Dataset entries
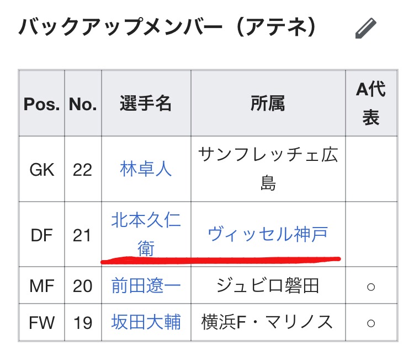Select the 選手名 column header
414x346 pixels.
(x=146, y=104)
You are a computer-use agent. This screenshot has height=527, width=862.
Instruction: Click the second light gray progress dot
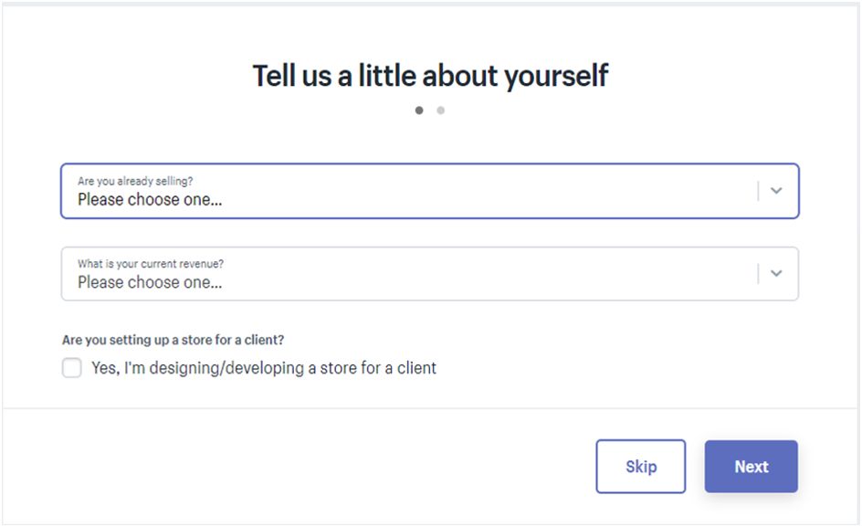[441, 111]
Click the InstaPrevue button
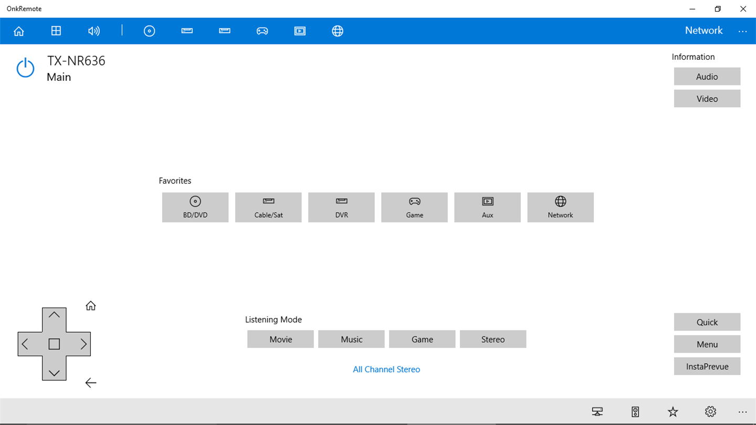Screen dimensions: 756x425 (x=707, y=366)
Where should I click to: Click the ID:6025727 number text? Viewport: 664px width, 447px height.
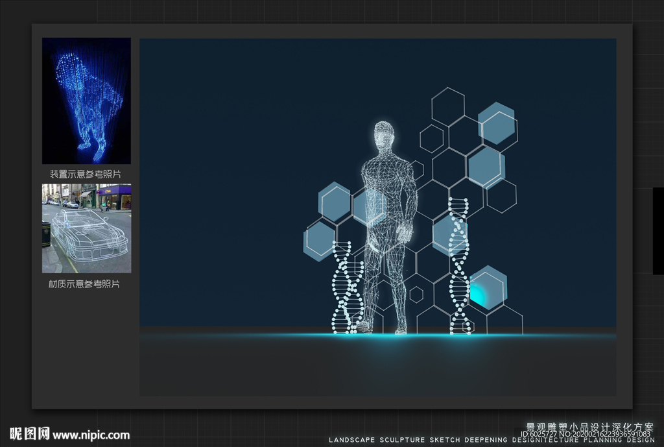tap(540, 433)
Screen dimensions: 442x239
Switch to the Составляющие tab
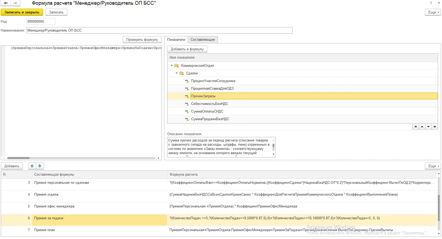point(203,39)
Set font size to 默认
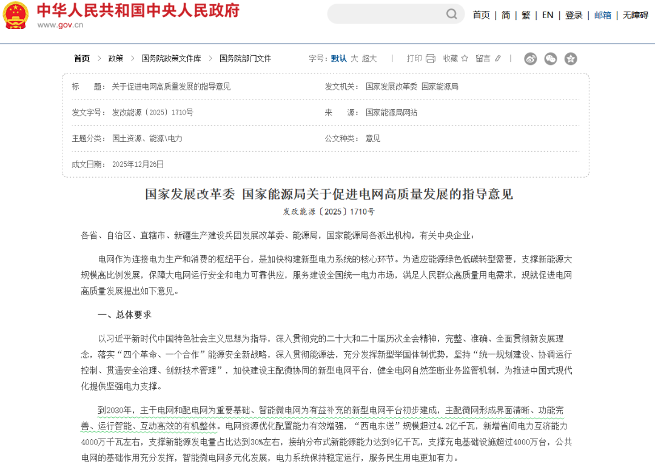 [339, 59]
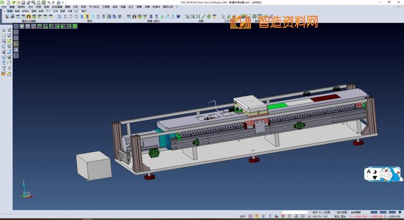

▶ WHAT YOU SHOULD DO: Excluding the pictures, restate word for word the lines from the one that holds "Screen dimensions: 442x239" through the last line of the entries, both ends included.

▶ ANSWER:
Screen dimensions: 442x239
Switch to the Составляющие tab
point(203,39)
Set font size to 默认
 [339, 59]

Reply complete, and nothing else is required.